How to Detect Common Router, Switch and Firewall Weaknesses - dummies

How to Detect Common Router, Switch and Firewall Weaknesses

By Kevin Beaver

To avoid hacks, it is a good idea to try and find any router, switch, and firewall weaknesses. Some high-level security vulnerabilities commonly found on network devices can create many problems. Once you know about them, you can take measures shore them up.

Unsecured interfaces

You want to ensure that HTTP and telnet interfaces to your routers, switches, and firewall aren’t configured with a blank, default, or otherwise easy-to-guess password. This advice sounds like a no-brainer, but it’s for one of the most common weaknesses.

When a malicious insider or other attacker gains access to your network devices, he owns the network. He can then lock out administrative access, set up back-door user accounts, reconfigure ports, and even bring down the entire network without you ever knowing.

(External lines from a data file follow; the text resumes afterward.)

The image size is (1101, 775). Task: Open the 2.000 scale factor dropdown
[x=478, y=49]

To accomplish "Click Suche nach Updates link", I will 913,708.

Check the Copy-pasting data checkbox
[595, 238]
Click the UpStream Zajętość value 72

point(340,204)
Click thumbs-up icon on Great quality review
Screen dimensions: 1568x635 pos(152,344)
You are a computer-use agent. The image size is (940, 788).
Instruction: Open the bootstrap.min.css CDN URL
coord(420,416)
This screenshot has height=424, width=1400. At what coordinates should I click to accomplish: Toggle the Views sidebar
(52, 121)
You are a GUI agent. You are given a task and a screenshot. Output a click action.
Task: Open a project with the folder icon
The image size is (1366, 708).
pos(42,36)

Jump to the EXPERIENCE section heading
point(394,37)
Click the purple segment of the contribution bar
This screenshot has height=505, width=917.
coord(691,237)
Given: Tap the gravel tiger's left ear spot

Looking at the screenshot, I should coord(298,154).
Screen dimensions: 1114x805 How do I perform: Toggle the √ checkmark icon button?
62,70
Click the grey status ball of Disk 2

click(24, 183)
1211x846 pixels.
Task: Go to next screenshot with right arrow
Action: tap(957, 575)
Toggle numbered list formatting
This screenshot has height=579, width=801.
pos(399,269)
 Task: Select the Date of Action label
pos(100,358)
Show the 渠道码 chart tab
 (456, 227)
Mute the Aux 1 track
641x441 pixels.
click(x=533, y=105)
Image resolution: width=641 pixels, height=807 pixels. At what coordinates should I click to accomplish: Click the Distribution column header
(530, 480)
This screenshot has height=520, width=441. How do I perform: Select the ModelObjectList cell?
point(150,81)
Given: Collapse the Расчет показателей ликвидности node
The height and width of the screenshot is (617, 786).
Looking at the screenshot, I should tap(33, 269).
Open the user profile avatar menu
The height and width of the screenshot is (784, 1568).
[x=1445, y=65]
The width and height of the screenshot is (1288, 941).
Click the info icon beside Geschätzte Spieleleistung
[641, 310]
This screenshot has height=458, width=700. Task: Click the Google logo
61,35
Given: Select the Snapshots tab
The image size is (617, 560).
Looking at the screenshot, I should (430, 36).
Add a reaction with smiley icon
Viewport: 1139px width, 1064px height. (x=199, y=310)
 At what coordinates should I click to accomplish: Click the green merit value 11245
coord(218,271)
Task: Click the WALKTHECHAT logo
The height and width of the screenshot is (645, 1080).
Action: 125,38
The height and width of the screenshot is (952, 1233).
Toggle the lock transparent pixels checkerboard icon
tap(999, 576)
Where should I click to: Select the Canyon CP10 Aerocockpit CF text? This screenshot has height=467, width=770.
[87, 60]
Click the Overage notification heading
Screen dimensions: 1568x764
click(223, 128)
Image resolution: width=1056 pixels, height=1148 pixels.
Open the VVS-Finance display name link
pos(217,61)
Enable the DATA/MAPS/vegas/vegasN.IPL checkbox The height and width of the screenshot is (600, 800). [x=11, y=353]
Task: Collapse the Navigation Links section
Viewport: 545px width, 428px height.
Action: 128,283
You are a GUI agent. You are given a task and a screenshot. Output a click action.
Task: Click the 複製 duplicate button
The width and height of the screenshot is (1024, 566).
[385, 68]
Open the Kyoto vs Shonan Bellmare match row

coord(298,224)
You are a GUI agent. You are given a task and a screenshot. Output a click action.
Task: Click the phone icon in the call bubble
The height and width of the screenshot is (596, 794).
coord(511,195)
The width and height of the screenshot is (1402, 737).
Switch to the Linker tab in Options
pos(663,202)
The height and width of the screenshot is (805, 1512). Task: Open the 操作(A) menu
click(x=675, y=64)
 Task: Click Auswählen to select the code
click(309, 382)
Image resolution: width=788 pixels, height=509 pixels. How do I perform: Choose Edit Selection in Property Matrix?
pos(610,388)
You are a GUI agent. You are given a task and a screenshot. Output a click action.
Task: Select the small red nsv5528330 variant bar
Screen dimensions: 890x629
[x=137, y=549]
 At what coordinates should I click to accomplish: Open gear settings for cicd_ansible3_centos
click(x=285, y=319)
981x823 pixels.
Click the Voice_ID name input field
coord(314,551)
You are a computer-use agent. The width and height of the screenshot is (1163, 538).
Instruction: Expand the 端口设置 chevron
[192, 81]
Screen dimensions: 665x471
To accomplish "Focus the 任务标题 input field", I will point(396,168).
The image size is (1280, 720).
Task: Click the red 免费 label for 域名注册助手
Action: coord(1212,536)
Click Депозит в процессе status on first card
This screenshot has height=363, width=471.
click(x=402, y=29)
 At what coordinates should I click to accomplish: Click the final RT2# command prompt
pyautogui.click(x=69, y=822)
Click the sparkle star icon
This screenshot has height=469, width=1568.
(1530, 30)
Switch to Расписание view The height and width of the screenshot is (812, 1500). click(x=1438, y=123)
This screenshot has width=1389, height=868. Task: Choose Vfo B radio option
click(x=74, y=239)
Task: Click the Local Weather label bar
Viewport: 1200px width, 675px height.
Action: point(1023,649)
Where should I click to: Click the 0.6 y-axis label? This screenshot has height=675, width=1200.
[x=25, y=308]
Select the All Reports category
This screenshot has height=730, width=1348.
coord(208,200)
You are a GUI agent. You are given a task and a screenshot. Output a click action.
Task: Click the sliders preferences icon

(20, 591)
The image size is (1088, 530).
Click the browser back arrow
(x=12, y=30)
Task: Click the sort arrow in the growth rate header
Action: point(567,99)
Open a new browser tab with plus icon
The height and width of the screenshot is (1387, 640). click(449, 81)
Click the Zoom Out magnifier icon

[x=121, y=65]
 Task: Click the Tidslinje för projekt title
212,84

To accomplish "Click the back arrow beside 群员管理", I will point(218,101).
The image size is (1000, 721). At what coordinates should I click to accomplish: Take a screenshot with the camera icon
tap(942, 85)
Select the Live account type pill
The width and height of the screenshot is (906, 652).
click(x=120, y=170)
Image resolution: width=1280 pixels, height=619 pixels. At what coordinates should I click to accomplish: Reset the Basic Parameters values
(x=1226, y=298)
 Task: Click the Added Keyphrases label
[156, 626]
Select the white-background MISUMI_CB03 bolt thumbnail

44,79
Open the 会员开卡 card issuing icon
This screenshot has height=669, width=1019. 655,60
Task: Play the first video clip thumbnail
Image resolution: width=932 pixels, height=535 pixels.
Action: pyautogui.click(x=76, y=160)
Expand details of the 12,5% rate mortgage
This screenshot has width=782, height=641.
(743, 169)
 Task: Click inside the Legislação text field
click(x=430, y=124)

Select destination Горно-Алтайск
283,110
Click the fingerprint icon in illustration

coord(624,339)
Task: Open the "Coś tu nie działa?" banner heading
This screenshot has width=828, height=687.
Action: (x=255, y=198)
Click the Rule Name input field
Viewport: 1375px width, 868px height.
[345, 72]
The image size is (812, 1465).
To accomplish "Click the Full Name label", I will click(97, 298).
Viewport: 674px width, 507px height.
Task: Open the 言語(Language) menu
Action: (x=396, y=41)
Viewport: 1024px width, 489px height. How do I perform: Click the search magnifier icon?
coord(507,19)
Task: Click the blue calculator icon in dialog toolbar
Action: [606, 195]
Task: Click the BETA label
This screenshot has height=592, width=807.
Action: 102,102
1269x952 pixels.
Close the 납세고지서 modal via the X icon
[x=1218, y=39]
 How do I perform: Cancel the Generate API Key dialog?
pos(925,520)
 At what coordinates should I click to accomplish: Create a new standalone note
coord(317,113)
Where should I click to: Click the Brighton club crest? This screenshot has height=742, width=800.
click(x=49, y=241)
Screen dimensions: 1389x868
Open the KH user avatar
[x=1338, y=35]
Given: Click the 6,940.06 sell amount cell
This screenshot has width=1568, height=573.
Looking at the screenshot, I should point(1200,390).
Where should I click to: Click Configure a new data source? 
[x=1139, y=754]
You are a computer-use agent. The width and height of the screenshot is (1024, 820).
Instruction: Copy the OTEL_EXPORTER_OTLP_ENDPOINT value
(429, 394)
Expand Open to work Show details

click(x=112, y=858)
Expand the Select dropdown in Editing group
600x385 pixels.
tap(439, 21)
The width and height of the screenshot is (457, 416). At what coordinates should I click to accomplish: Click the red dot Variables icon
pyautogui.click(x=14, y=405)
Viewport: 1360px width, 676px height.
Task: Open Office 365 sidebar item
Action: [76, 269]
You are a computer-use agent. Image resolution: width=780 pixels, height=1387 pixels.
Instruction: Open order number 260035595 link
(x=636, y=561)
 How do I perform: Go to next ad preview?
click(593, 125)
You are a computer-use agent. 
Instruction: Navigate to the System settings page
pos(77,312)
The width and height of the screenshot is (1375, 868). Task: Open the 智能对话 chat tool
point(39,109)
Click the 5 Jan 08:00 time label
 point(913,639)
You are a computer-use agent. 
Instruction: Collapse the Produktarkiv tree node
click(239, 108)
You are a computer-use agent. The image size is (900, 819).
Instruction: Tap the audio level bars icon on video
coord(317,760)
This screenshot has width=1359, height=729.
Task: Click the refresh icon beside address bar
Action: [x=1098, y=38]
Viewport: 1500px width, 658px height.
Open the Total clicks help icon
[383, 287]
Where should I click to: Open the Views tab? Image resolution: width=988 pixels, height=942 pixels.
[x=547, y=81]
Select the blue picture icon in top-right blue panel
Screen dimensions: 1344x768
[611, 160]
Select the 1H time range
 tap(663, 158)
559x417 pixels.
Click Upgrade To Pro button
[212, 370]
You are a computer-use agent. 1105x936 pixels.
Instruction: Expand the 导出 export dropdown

Another weakness is related to HTTP and telnet being enabled and used on many network devices. Care to guess why this is a problem? Well, anyone with some free tools and a few minutes of time can sniff the network and capture login credentials for these systems when they’re being sent in cleartext. When that happens, anything goes.

IKE weaknesses

Businesses running a VPN on a router or firewall are common. If you fall into this category, chances are good that your VPN is running the Internet Key Exchange (IKE) protocol, which has a couple of well-known exploitable weaknesses:

  • It’s possible to crack IKE “aggressive mode” pre-shared keys using Cain & Abel and the IKECrack tool.

  • Some IKE configurations, such as those in certain Cisco PIX firewalls, can be taken offline. All the attacker has to do is send 10 packets per second at 122 bytes each and you have a DoS attack on your hands.

You can manually poke around to see whether your router, switches, and firewalls are vulnerable to these issues, but the best way to find this information is to use a well-known vulnerability scanner, such as QualysGuard. After you find which vulnerabilities exist, you can take things a step further by using the Cisco Global Exploiter tool (available via the BackTrack Linux toolset). To run Cisco Global Exploiter, follow these steps:

  1. Download and burn the BackTrack Linux ISO image to CD or boot the image directly through VMWare or VirtualBox.

  2. After you enter the BackTrack Linux GUI (log in using the credentials root/toor and enter the command startx), click Applications, Backtrack, Exploitation Tools, Network Exploitation Tools, Cisco Attacks, and then Cisco Global Exploiter.

  3. Enter the command perl ip_address exploit_number.